Tuesday, August 10, 2010

qotd: Private insurers' double contracting

American Medical News
August 9, 2010
Dropping an insurer requires care and analysis
By Victoria Stagg Elliott

Approximately 55.8% of medical practices surveyed earlier this year by the Medical Group Management Assn. said they were renegotiating or eliminating low-paying commercial payer contracts as a way of dealing with the recession.

But deciding which insurer to drop and then, if appropriate, actually taking them off the rolls requires careful analysis and handling.

Questions to consider include: What are the rates that a particular insurer is paying? How does what the insurer actually pays compare with what is billed? How long does it take an insurer to pay? What is the denial rate? Are preauthorization procedures onerous and frequently required? Is there something about a payer that makes it more difficult to work with than others?

Experts suggest next looking at how many patients would be affected.

Other issues to consider include how dropping an insurer may affect referrals from other clinicians, and whether cutting a plan from the rolls means that another will cover more than a quarter of a practice's patient volume. Most experts say that particular ratio would give one insurer too much sway over a practice. However, they acknowledge that it may be unavoidable in some areas of the country because of insurance industry consolidation.

Physicians should then contact referring physicians as well as affected patients.

Any communication with patients should avoid badmouthing a particular insurance company and include information about possible options, such as staying with the practice and paying an out-of-network rate, or transferring to another physician, experts said.

** YOUR GOAL **
In the article on dropping an insurer, rewrite the paragraph beginning "Other issues to consider include" as a short list that keeps its main facts. The listing after this point comes from a different source.

** GIVEN DATA **
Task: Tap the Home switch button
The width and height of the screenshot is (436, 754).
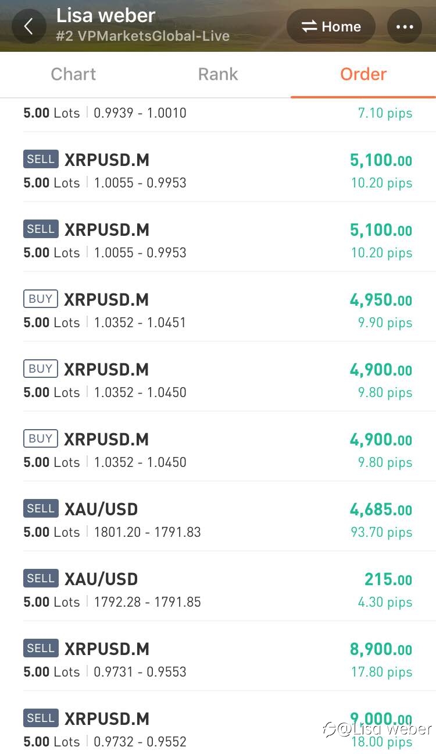Action: coord(331,26)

** RESPONSE AREA **
- Think about how dropping an insurer may affect referrals from other clinicians.
- Check whether cutting a plan would leave another insurer covering more than a quarter of the practice's patient volume.
- Most experts say that share would give one insurer too much sway over a practice.
- They admit it may be unavoidable in some parts of the country because of insurance industry consolidation.